Eine arrangierte Ehe – Teil 1
Kim Berenice GeserDie Geschichte nahm ihren Anfang mit einer Verfassungsänderung. Nun ja, streng genommen eigentlich viel früher. Denn besagte Verfassungsänderung gründete auf einem Relikt aus Napoleons Zeiten. Doch so weit in die Vergangenheit soll die Reise nicht gehen. Deshalb macht den Beginn hier das Inkrafttreten der neuen Thurgauer Kantonsverfassung vom 1. Januar 1990. Mit ihr erfolgte der Auftrag an die Gemeinden, den Dualismus von Munizipal- und Ortsgemeinden aufzuheben und politische Gemeinden zu schaffen. Für deren Bildung und die Neuorganisation wurde den Gemeinden eine Frist bis Ende 1999 gesetzt. So wurden zwischen 1995 und 2000 aus 73 Munizipal- und 144 Ortsgemeinden die 80 Politischen Gemeinden, die im Thurgau bis heute Bestand haben. Auch die damalige Munizipalgemeinde Arbon, bestehend aus den Ortsgemeinden Arbon und Frasnacht, gehörte dazu. Ziel der Reorganisation war die Stärkung der Gemeinden und die Vereinfachung der Strukturen. Denn wie das Beispiel Arbon zeigt: Das bis dahin herrschende System war mehr als kompliziert.
Ein politisches Kuriosum
Jede der beiden Ortsgemeinden hatte Aufgaben, welche sie selbständig wahrnahm. Dazu gehörten das Bauwesen, die Versorgung (Wasser- und Elektrizitätswerke), die Entsorgung, sowie die Ortsplanung und das Finanz- und Rechnungswesen. Die Munizipalgemeinde Arbon nahm für die beiden Ortsparteien unter anderem folgende Aufgaben wahr: Einwohner-, Zivil- und Arbeitsamt, die AHV-Zweigstelle, Fürsorge- und Vormundschaftswesen sowie Feuerwehr, Friedhof und Schiessanlagen.

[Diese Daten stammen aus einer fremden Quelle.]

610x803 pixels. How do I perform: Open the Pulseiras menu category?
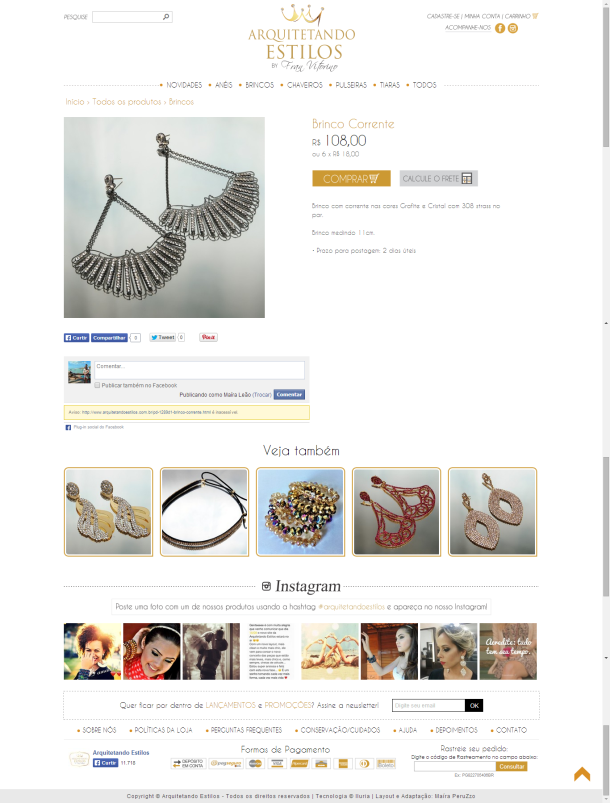point(351,85)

Selbstverständlich verfügten sowohl die beiden Ortsgemeinden als auch die Munizipalgemeinde über eine jeweilige Behörde und eine Verwaltung. Wobei sich die Verwaltungen der Munizipal- und der Ortsgemeinde Arbon wenigsten das Stadthaus teilten. Dennoch war es wahrlich ein grosszügiger Umgang mit Ressourcen. Diesem «politischen Kuriosum», wie es in der Botschaft zur Konsultativabstimmung bezüglich einer Gemeindeorganisation von Arbon und Frasnacht hiess, wollte der Kanton Einhalt gebieten.
Der Kampf beginnt
Das befürwortete auch Christoph Tobler. Der ehemalige Kantonsrat und Stadtammann von Arbon (1985 bis 1999) präsidierte damals die ständige Kommission im Grossen Rat, welche die Gesuche der Politischen Gemeinden prüfte und bewilligte. «Ich habe versucht, die Diskussion um eine Zusammenlegung von Arbon und Frasnacht in Gang zu bringen», erinnert er sich. Dabei stiess er nicht überall auf offene Ohren. Frasnacht hatte damals einen günstigen Steuerfuss, mit den Firmen Bruderer und Arbonia attraktive Steuerzahler und keinerlei Interesse daran, sich von der Stadt Arbon abhängig zu machen. Das machten sie an oben genannter Konsultativabstimmung vom April 1996 auch deutlich: Bei einer Stimmbeteiligung von 48 Prozent sprach sich eine Mehrheit von 85 Prozent der Frasnachter Stimmbevölkerung gegen einen Zusammenschluss aus. Anders sah es bei der Arboner Bevölkerung aus. Hier sagten 82 Prozent Ja zur Fusion (die Stimmbeteiligung lag bei 32 Prozent). Die Tatsache, dass Arbon damals 11 833 Einwohnende zählte, Frasnacht deren nur 1619, mögen diese Zahlen relativieren. Doch wer dachte, dass sich die Ortsgemeinde Frasnacht vom grösseren Nachbarn deshalb einfach so sein Schicksal diktieren liesse, hatte die Rechnung ohne den Wirt gemacht. Mit der Konsultativabstimmung hatte der Kampf um die politische Eigenständigkeit erst richtig Fahrt aufgenommen.